GOOD DESIGN AWARD

閉じる
キーワード
受賞年度
年度(から 年度まで)
特別賞
企業情報
CC

2008

GOOD DESIGN|グッドデザイン賞

受賞対象名
拡声器 [パワードボイス]
事業主体名
株式会社モルテン
領域/分類
身体領域 - 趣味やスポーツに用いられる道具・機器
受賞企業
株式会社モルテン (広島県)
受賞番号
08A01057
受賞概要
2008年度グッドデザイン賞受賞概要

受賞対象の概要※掲載している情報は、受賞当時の情報のため、現在は異なる場合があります。

概要

スポーツ指導者が実技指導のさいに使用する「両手と身体が自由に使える装着型"着る拡声器"」。本体(スピーカー部)を腰または胸に装着し、ヘッドセットマイクを使って拡声。身体にフィットするオーガニックシェイプとホルスターベルトの採用で、身体が動かしやすいだけでなく、スマートな装着スタイルを実現。また外部入力端子からMP3プレーヤーやモルテン製デジピストルの音源をミックスして拡声できるため、より効果的な指導の演出も可能。ネオジウムマグネット・コーンスピーカーの採用により明瞭な音声と広い指向特性(180°)と軽量化を実現した。

プロデューサー

株式会社モルテン スポーツ事業本部 SPE開発グループ 田中政行

ディレクター

株式会社モルテン スポーツ事業本部 SPE開発グループ 田中政行

デザイナー

株式会社GKデザイン総研広島 プロダクトデザイン部

詳細情報

http://molten.co.jp

発売
2008年3月25日
価格

31,500円

販売地域

国内・海外共通仕様

受賞対象の詳細

応募対象が達成しようとした目標

スポーツ指導者は身振りと声で指示を出す。
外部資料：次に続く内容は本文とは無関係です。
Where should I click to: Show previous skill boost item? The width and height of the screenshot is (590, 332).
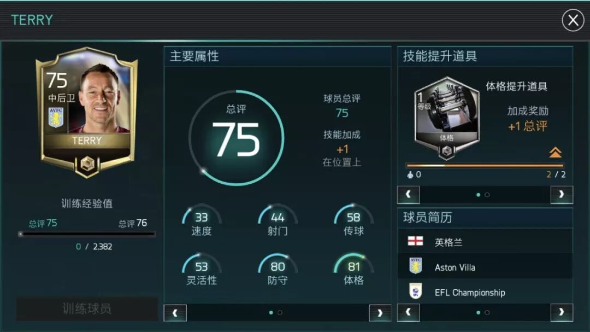tap(408, 195)
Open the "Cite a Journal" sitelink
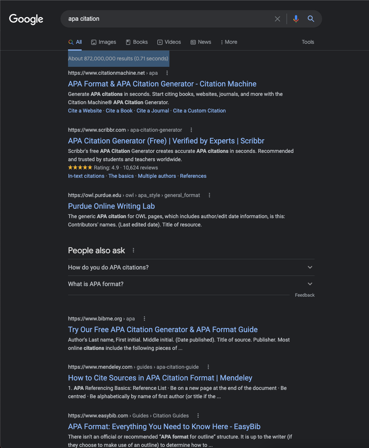 pyautogui.click(x=153, y=111)
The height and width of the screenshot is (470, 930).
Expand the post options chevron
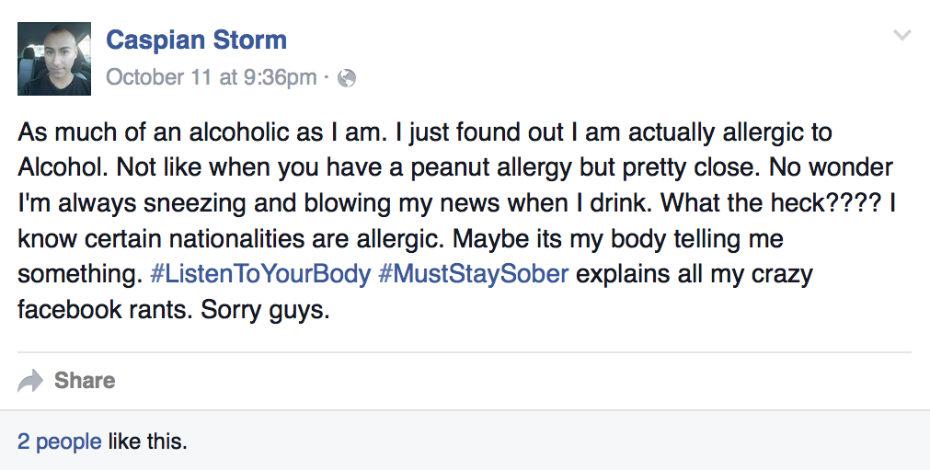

遠くに広がった選手や生徒に確実に意思を伝えようと喉を枯らして声を出す。実技指導の動きを妨げることなく、力強く声を拡声する道具を目指した。そのために、実演の邪魔にならないフィット感と広範囲で聴き取りやすい音質の実現を目標とした。また競技別に適した装着位置を選べることを目標にした。

デザイナーのコメント

"VOICE"には「表現」「希望」「良心」「神の・・」など、秘めた「力」をともなった意味がある。デザインプロセスの中でこの装置が「拡声」機能の他に、人の秘めた表現力を「覚醒」させる機能があることに気づいた。人に限らず、多くの生き物は生きるためのプレゼンテーション能力を備えている。この装置が潜在する本能を引き出し、「新しいプレゼンテーションを創造させる道具」になることを期待する。

使用者、社会等への取り組み

どのような使用者・利用者を想定したか

スポーツを指導する体育教師、監督、コーチ、インストラクター

その使用者・利用者にどのような価値を実現したか

実技指導の動きを妨げることなく、拡声できる。声を張り上げなくても意思伝達ができるので、喉障害の予防とトラブルを抱える指導者の現場復帰に貢献できる。また、指導を受ける側も、指向性が広く周波数特性がフラットなスピーカー特性のため、内容が聴き取りやすくなり、コミュニケーションの質が向上した。

社会・文化および地球環境の視点から解決すべき問題点

両手が使え、誰でも何処でも簡単に操作でき、身体の自由を妨げない「着る拡声器」として開発を進めた。音響性能の位置づけは、メガホンのような遠距離・狭指向用ではなく、40m四方程度に広がった小集団への拡声を対象とした。広指向性でフルレンジのコーン式スピーカーユニットを採用し、従来メガホンよりも聴きやすくなることを目指した。話し手と聞き手のストレスを低減することにより、コミュニケーションの質を向上させた。

その問題点に対し、どのように対応したか

従来の「拡声領域」と「肉声領域」の中間に位置する「補声領域」に使える手軽な道具が存在しなかったため、大声を張り上げて喉を痛めるトラブルが「体育教師の職業病」と例えられるほど多く発生している。また従来メガホンのような拡声器を使った補声方法では、話し手は両手が使えず、聞き手はメガホンが向いている方向から外れると聴き取りにくいなどの問題があった。またメガホンを向けられることへの不快感も問題であった。

審査委員の評価

「スポーツ指導者が実藝指導の際に使用する」という具体的場面に適合した拡声器である。身体にフィットする本体のフォルムと、それに付けられたベルトによって、身体を激しく動かしても使いやすくした点が評価できる。また、ネオジウムマグネット・コーンスピーカーを搭載することで、はっきりとした音声、180度の指向特性、コンパクトな軽量化を図ったことも、シーンに対応した機能を盛り込んでいて良い。